When you have to manage a lot of the moving parts yourself, rendering is a pretty complex task. By now, you probably appreciate just how much more work it is to do anything with Metal than other graphics APIs. Maybe you’ve also gotten a glimpse of how much more powerful and flexible Metal is as a GPU-oriented API. Or maybe not. But pretty soon, you’ll have a much better feel for your latent Metal superpowers.

We will be building on the MTKView sample app from Day 4, so consider refreshing your memory on that before continuing.

The Graphics Pipeline

We often use the phrase “graphics pipeline” to describe the series of stages data flows through to produce digital pictures. At the start of the pipeline, we have a set of geometric data (vertices) that represent the object(s) we want to draw. At the end of the pipeline, we have pixels in a texture.

Here is a greatly simplified diagram of the process:

The light blue boxes in this figure represent “programmable” stages, portions of the pipeline where we are responsible for writing shader code. We have already seen examples of vertex and fragment functions, but have not really begun to use them in earnest.

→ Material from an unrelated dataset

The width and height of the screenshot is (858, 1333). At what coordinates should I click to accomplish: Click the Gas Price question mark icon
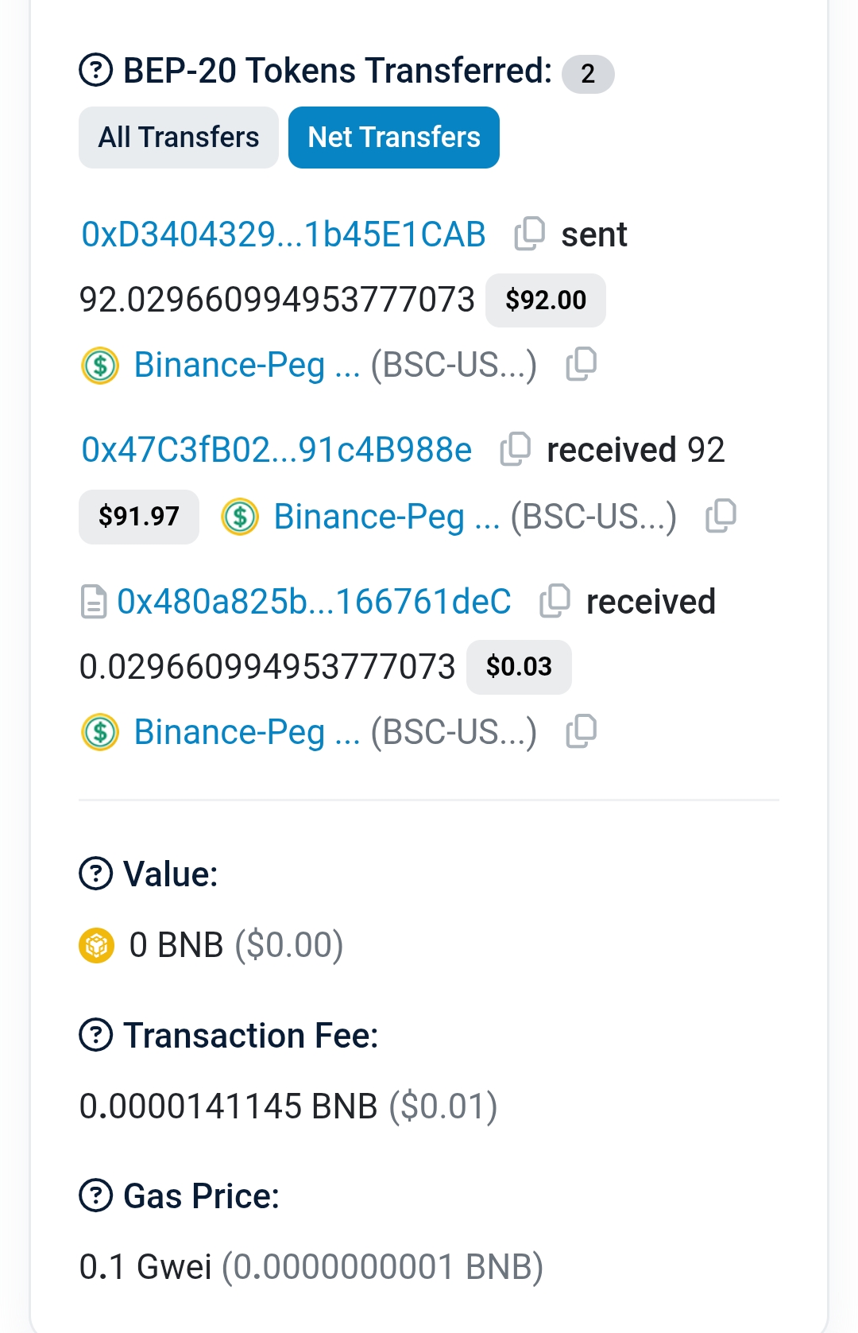point(96,1195)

In brief, the vertex shader reads vertex data and outputs the position of the vertex, along with any other per-vertex data needed by the rest of the pipeline. Vertices are then gathered together into primitives (points, lines, and triangles). Then, the rasterizer determines which pixels belong to each primitive and interpolates the values between the vertices. These interpolated vertex properties are fed into the fragment shader, which calculates the color of the fragment. That color is then combined with the existing color in the output color texture. Once this process has run for each vertex, primitive, and fragment, the picture is complete.

The rest of this article will cover what the jobs of the vertex and fragment shader are in more detail, as well as how we build render pipeline state objects from them and use those to encode draw commands.

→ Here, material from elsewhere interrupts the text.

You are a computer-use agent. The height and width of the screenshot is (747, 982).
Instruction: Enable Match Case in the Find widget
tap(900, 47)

We will reuse the vertex and fragment shader functions we wrote on Day 5. I’ve included them here for your convenience:

#include <metal_stdlib>
using namespace metal;vertex float4 vertex_main(
    device float2 const* positions [[buffer(0)]],
    uint vertexID [[vertex_id]])
{
    float2 position = positions[vertexID];
    return float4(position, 0.0, 1.0);
}fragment float4 fragment_main(float4 position [[stage_in]]) {
    return float4(1.0, 0.0, 0.0, 1.0);
}

Coordinate Spaces, Briefly

When we talk about positions, it is important to realize that positions are relative to some coordinate system.

A coordinate system consists of a point called the origin and a set of perpendicular unit-length axes. Given a coordinate system, a given point can be assigned a list of coordinates specifying how far away the point is from the origin along each axis. In 2D, we use x and y to denote these coordinates, while in 3D we add a z coordinate. So the point (1, 3, 2) is one unit (right) along the x axis, three units (up) along the y axis, and two units (toward us) along the z axis away from the origin. Because the origin is zero units away from itself, it is labeled (0, 0, 0).

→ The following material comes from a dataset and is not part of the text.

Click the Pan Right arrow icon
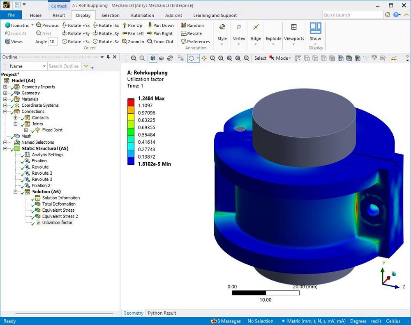Screen dimensions: 411x325 coord(150,34)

We will learn in future articles how to transform points from one coordinate system to another. For the time being, we won’t worry too much about that. Just know that sometimes, it’s easier to work in one system versus another, and there is a way to move between them.

Normalized Device Coordinates

In graphics, it is often useful to use “normalized” coordinate systems, where some significance is attached to the positions that are one unit away from the origin. One such space is normalized device coordinate (NDC) space, illustrated here:

What is the significance of the values -1 and 1 in NDC space? You can think of them as the boundaries of the picture we’re drawing. For example, the point (1, 1) is at the top right of NDC, while the point (-1, -1) is at the bottom left. This is true regardless of the resolution (size) of the image, which is what makes NDC space convenient to work in.

The main purpose of a vertex function is to determine the position of each vertex. But in what space are these positions defined? For now, you can think of them as being in normalized device coordinates. (This is a lie, but it’s one of those very useful lies.) This means that we’ll be defining our shapes to draw with points whose x and y values are all between -1 and 1.

A Renderer Class

Now that we are starting to write more code in our sample apps, it is convenient to refactor some of the rendering code into its own class.

We define a Renderer class that holds the various Metal objects. Here is the part of the class definition that declares these members:

class Renderer: NSObject, MTKViewDelegate {
    let device: MTLDevice
    let commandQueue: MTLCommandQueue
    let view: MTKView
    private var renderPipelineState: MTLRenderPipelineState!
    private var vertexBuffer: MTLBuffer!

By now, you know that we need a command queue to send commands to the GPU, and we need an MTKView to present our drawings to the screen. We also have a member of type MTLRenderPipelineState, which is a new pipeline state type we will introduce below.

To initialize a renderer, we provide it with a Metal device and a view to draw into. The renderer configures the view and assigns itself as the view’s delegate so it knows when to draw.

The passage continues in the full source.